I unloaded: “I have a master’s degree from Columbia University. I am a reporter for the New York Post. What do you mean this is not incarceration?”
The air froze. Officer Castillo kept writing, but I watched his face go flush.
“Now I understand what black people mean in this country when they talk about things like this,” I said to Officer Reynolds.
“What do you mean? I am black, too,” he said.
“That’s what makes it so shameful,” I said. “You stood there and watched him cuff me for no reason and you said nothing.” He walked away.
At 9:04 p.m., 10 minutes after I was put in the cell, Officer Castillo let me out.
“Mr. Blair,” he said. “You are free to go.”
“What did I do?” I asked again.
“You will see on the summons,” he said. The two pink slips I received showed complaints for making “unreasonable noise” and “disobeying a lawful order.”
Most black men, and many black women and Latino men and women, in New York have a story similar to Blair’s. Very few white people have similar stories. And, there is data that gives a fuller picture to the racial disparity of “stop and frisk” racism. According to data released earlier this week, New York City police officers stopped more people on the streets during the first three months of 2008 than during any quarter in the six years the Department has reported the data.
In 2007, the NYPD stopped about 469,000 New Yorkers – almost 1,300 people every day. Eighty-eight percent were completely innocent. Though they make up only a quarter of the City’s population, more than half of those stopped were black. Another 30 percent were Latino. Though whites make up more than 35 percent of New York City’s population, they were only 11 percent of those stopped. In 2006 and 2007, blacks and Latinos were the target of about 90 percent of the nearly one million stop-and-frisk encounters.
The NYCLU’s lawsuit also challenges the legality of a database the NYPD maintains with the names and addresses of every person stopped and frisked by the police, even though more than 90 percent of those people, like Blair, have done nothing wrong.

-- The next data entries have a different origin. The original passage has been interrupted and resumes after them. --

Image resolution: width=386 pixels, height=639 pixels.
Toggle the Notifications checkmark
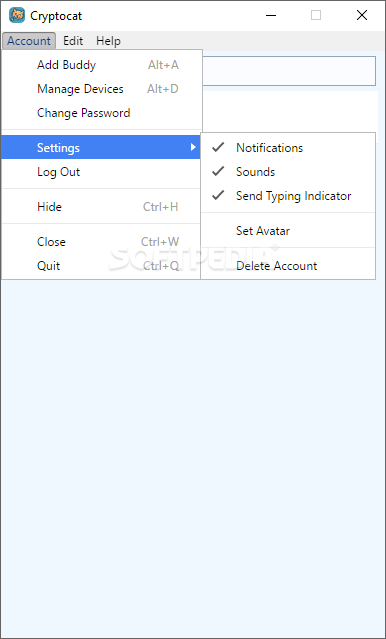[x=218, y=148]
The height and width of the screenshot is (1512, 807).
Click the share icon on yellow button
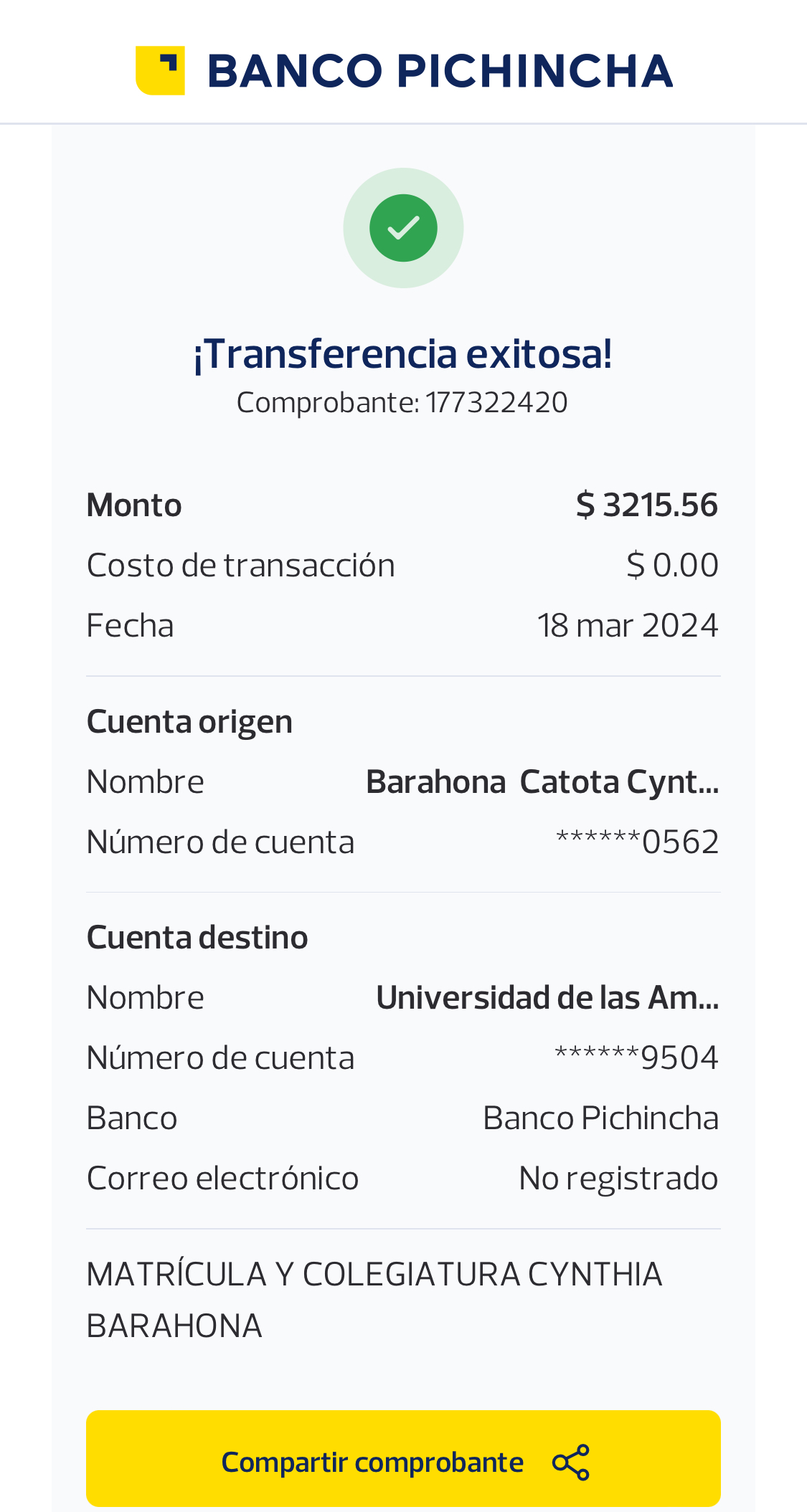tap(571, 1463)
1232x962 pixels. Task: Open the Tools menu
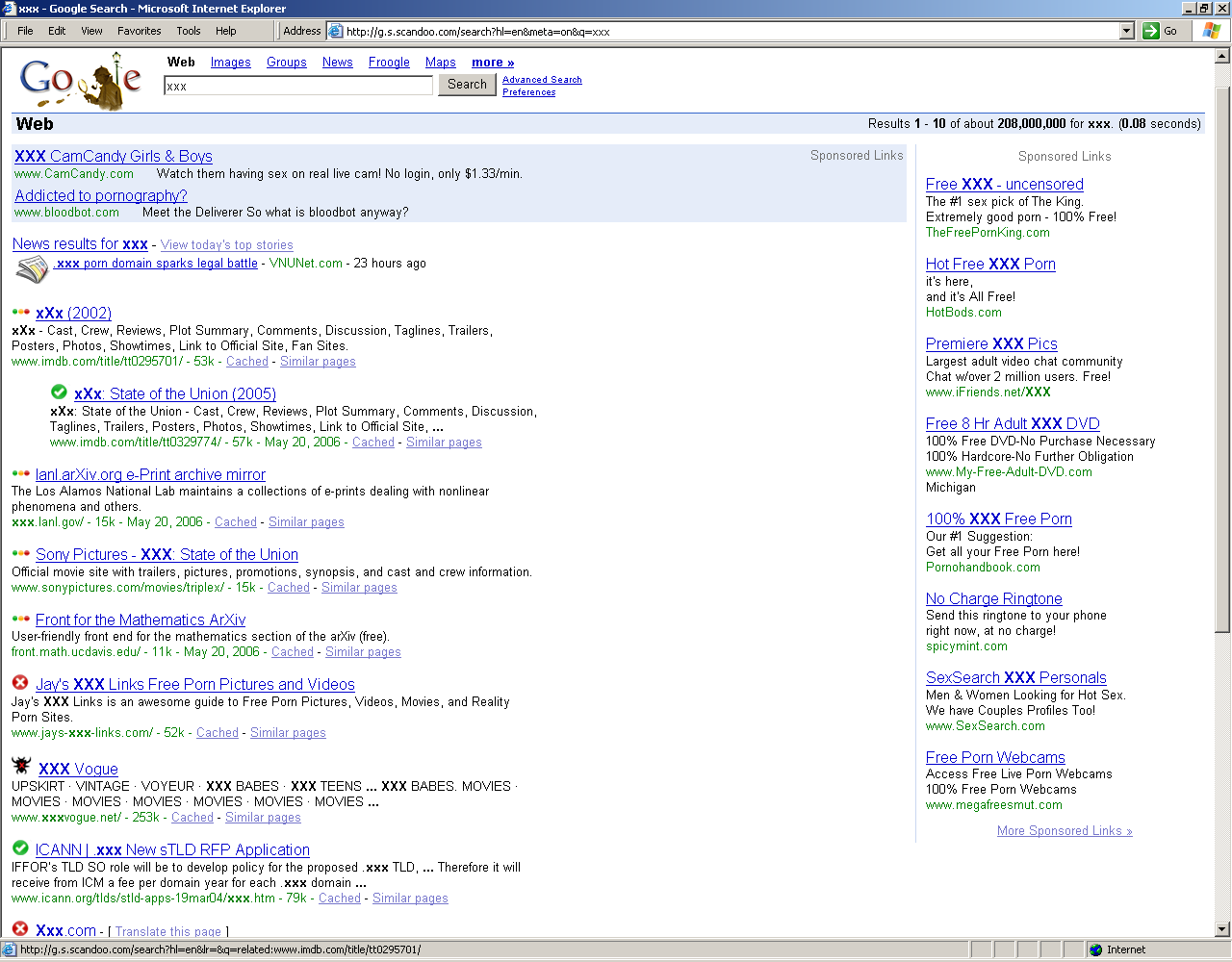(x=189, y=31)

That police database likely now has the names and home addresses of over one million law-abiding New Yorkers, as I said, this is what it’s like to live in a police state.
Yesterday, Joe wrote about the ‘foundations of racism.’ When I think about those foundations here in New York, I see them in lots of structures, such as these current policing practices. And, I see these foundations of racism in the graves of Africans who came here in chains to build lower Manhattan. I see these foundations of racism in contemporary exhibits like the one called “Bodies,” that trades on the bodies of Chinese prisoners who may have been executed. I see the foundations in the bodies of the black and brown people locked up who make up 95% of those incarcerated at Rikers, often as a result of racially biased “stop and frisk” racism. These foundations of racism, built quite literally on the bodies of non-white people, are at the heart of what Bauman and Giroux talk about when they write of the biopolitics of disposability.